Spirited Debate on LO LO6675

Rol Fessenden (76234.3636@CompuServe.COM)
14 Apr 96 01:29:07 EDT

Replying to LO6643 --

In a posting on this issue, Ray said,

"I was very surprised at the emotional responses the term [bureaucrats]
generated. And no action was taken on the problem until consultants were
called in a couple years later. A few years later when the VP was leaving
the company for a better opportunity he said, "Well Ray, here's one less
bureaucrat to slow things down." A member of his staff referred to the
incident 5 years later! I had no idea their feelings could be hurt in any
businesslike setting during an objective discussion. It appears the term
attacked their self image as hard driving dynamic efficient doers (which
they all are).

The point is that emotions severely interfere with effective dialog and
should be avoided most of the time. Communications are difficult enough
without the added impediment of emotional responses. And one cannot
estimate the response of others based on what their own response might be
to words, phrases, etcetera. I now think in terms of "say unto others as
They would have me say unto Them". The tough part is figuring out what
that is, but in general, soft works better than hard."

=== End quote ===

This is very accurate. I too have seen this many times, and it interferes
with getting things done. However, I don't think this contradicts Hal's
point at all.

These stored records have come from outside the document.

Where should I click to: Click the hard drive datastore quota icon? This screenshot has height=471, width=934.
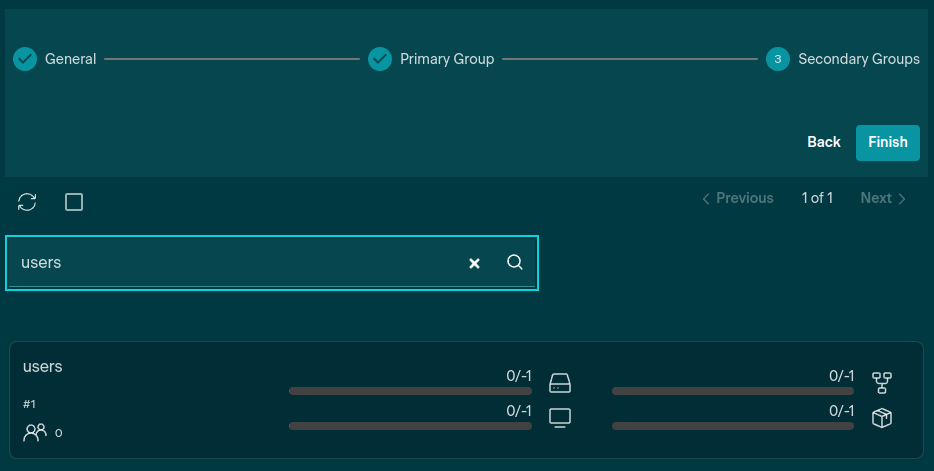click(560, 383)
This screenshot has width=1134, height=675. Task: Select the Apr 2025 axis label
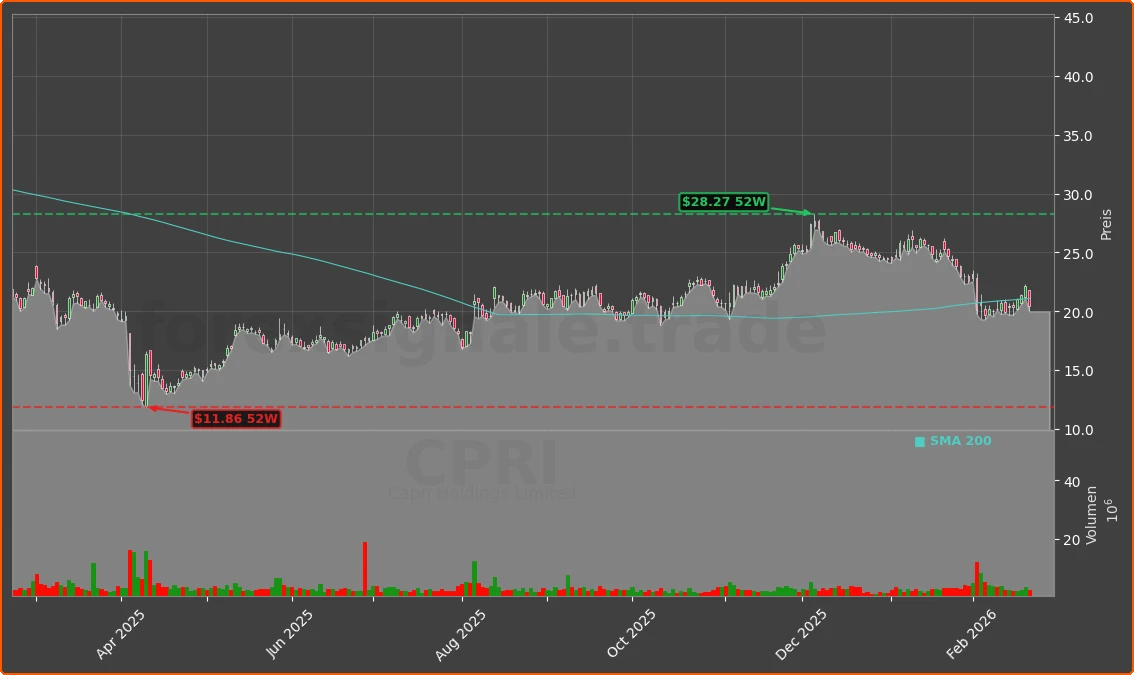(120, 630)
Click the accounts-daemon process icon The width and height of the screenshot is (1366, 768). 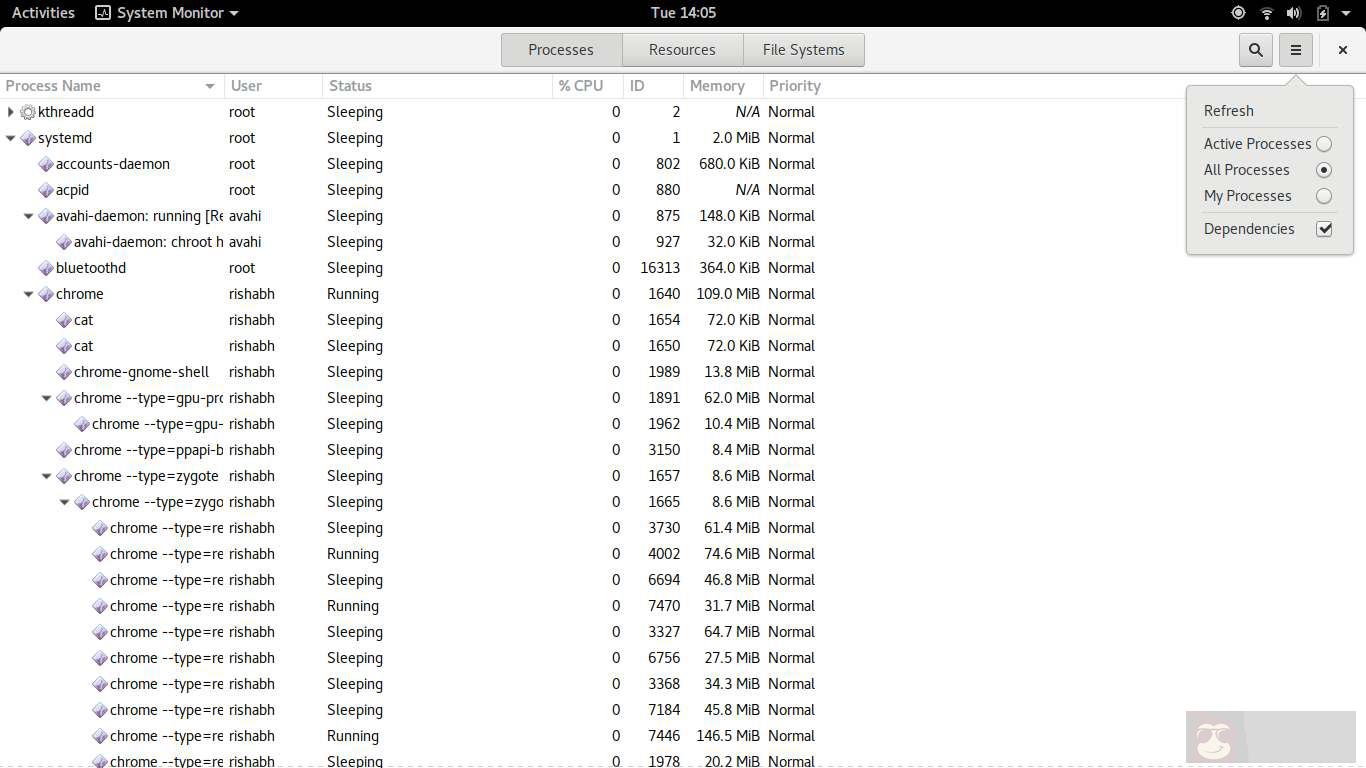tap(45, 164)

As Ray himself has said, in calling them bureaucrats, he
mis-characterized them to some extent. Ray said they were hard driving
dynamic efficient doers. It is not surprising they could not understand
his point. They could not envision themselves as bureaucrats because they
were not.

In a similar situation I had the experience of telling someone that his
behavior caused people to perceive him as an alcoholic. He was shocked.
As a consequence of my clear, blunt message, he understood that his
behavior was a problem. By characterizing his behavior -- not HIM -- I
let him see the problem without attacking him. He had the choice of how
to deal with the problem. We jointly developed a plan that solved the
problem. There is no doubt in my mind that the problem would have
continued -- no learning would have occurred -- without intervention, and
he would have been fired. As it was, he worked out his problems and was a
valuable and constructive employee until his retirement.